EXERCISE INSTRUCTIONS:
In the article about the SQL EXPLAIN command, what happens during the planning phase of query processing?

PASSAGE GIVEN:
start
EXPLAIN Your SQL Query Plan

Image of a well educated dog.

Photo by Braydon Anderson via Unsplash

Introduction to EXPLAIN in SQL

We recently implemented the EXPLAIN SQL keyword. In this new series of articles, we are going to shed light on how to fine tune your SQL queries to improve performance, with the help of EXPLAIN. We start the first post of this series with an introduction to the EXPLAIN execution plan.

Optimization in SQL

One of the first tasks I got when I started working as a Java software developer was about optimization: optimization for nightly processes of an online reservation system, a traditional three-tiered Java web application backed by then-popular RDBMS. A story like many others - processes that started fast and nimble became slow and resource-hungry over the years, up to a point where they were running late, overlapped with daily load, or just errored out.

Not good.

Quick code reconnaissance showed that the said batch processes relied heavily on the database. They ran many custom multi-page-long SQLs one after another and exported some results to data files. Checking logs revealed that some took seconds while others dragged on for tens of minutes. Profiling JVM only showed that the application is waiting on queries. System logs weren't more useful than that - they showed lots of IO and CPU load but didn't give any hint as to why.

It seems the only option is to speed up queries.

Right, but how?

At first, I had no idea. I simply took the slowest query and started making changes here and there. Most changes didn't improve the query speed, and when they did, it turned out that the query was broken. Applying good advice from Internet forums didn't help at all. After a few hours, I gave up and tried asking local database gurus for help. To my surprise, the suggestions I received were repeating the 'Internet wisdom', e.g.:

  • "Use hint X."
  • "UNION is slow, rewrite it to UNION ALL."
  • "You have to use index, because full table scan is slow."

While still trying to apply any advice I could find and feeling tired, I discovered a thick tome on the company's IT bookshelf - an RDBMS textbook. That's where I found the right tool for the job - the EXPLAIN command.

The basics of a SQL database

Initially, EXPLAIN seemed like some black art - hard to follow and full of arcane terms. Before it really clicked with me, I had to go through the book and learn some fundamental concepts. That's why, before going any further, let's focus on basic stuff for a moment.

QuestDB processes queries in the following phases :

  1. Parsing - Query text is parsed and a model is created.
  2. Optimization - The query is rewritten for the best performance.
  3. Planning - An execution plan is created, and the best table scan and join methods are chosen.
  4. Execution - Tables are accessed according to the execution plan and outcomes are produced.

Diagram showing the phases of processing a query

SQL is just the query interface and the database must decide on a great many things before it can produce results. These things include:

  • How to access a table - e.g. full or index scan, scan forward or backward.
end
DATA SHOWN:
start
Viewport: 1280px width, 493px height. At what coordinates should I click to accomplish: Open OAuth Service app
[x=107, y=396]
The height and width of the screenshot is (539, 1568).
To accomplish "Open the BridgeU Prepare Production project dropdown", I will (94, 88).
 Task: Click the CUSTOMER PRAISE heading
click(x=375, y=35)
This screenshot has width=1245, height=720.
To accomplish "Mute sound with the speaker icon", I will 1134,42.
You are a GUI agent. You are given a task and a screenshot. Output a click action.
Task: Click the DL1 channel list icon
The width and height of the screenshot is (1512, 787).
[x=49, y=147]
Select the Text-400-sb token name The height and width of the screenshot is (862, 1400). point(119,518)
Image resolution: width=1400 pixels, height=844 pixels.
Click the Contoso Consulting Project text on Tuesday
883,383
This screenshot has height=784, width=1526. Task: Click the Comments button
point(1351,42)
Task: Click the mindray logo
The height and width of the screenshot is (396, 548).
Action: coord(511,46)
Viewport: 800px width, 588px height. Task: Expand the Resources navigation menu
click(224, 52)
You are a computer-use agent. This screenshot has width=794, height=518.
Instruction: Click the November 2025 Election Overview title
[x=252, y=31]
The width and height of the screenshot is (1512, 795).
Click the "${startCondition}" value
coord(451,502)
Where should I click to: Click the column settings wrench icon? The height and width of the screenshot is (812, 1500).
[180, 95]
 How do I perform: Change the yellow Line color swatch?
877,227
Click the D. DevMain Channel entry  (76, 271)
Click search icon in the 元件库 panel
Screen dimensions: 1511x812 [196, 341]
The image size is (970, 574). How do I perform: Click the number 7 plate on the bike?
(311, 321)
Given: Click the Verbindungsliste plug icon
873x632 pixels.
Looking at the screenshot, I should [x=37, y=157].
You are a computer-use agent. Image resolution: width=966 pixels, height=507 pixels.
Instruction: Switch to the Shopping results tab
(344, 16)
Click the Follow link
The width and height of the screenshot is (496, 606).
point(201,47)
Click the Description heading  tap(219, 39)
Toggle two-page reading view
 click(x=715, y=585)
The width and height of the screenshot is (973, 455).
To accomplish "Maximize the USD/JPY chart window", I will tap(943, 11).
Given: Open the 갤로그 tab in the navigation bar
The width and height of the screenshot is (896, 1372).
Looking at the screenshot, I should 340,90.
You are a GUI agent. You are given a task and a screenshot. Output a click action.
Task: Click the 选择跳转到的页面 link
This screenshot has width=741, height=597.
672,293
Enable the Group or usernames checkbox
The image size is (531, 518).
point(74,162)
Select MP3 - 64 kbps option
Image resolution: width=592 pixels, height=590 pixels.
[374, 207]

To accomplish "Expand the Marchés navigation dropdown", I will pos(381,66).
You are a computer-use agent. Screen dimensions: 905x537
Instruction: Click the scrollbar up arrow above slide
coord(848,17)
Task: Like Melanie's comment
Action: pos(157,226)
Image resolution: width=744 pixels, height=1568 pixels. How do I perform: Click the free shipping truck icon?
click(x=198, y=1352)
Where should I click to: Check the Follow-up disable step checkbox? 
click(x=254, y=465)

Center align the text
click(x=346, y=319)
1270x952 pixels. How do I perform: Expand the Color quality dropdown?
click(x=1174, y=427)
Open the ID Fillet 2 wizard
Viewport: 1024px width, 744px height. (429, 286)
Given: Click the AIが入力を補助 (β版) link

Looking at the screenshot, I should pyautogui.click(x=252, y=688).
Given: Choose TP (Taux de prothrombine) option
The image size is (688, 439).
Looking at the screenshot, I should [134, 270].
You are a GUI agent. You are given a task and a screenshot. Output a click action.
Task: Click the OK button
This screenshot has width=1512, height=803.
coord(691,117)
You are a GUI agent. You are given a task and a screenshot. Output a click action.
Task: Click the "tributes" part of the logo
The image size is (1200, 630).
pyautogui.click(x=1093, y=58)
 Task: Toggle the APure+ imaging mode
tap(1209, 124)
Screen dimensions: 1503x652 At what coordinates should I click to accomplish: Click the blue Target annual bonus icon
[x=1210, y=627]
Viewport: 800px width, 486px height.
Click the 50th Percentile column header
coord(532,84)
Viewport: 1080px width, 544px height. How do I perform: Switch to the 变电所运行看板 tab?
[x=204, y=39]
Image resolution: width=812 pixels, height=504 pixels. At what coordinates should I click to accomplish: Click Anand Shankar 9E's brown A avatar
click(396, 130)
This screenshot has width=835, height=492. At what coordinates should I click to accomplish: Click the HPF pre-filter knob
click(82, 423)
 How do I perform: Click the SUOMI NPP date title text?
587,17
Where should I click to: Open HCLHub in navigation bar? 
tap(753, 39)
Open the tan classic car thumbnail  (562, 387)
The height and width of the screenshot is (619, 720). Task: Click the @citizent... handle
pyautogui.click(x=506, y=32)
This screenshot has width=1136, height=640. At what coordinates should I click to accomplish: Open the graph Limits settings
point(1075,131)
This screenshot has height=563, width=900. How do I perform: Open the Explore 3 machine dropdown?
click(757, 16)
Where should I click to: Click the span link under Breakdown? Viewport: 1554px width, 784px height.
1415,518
end
SOLUTION TO THIS EXERCISE:
An execution plan is created, and the best table scan and join methods are chosen.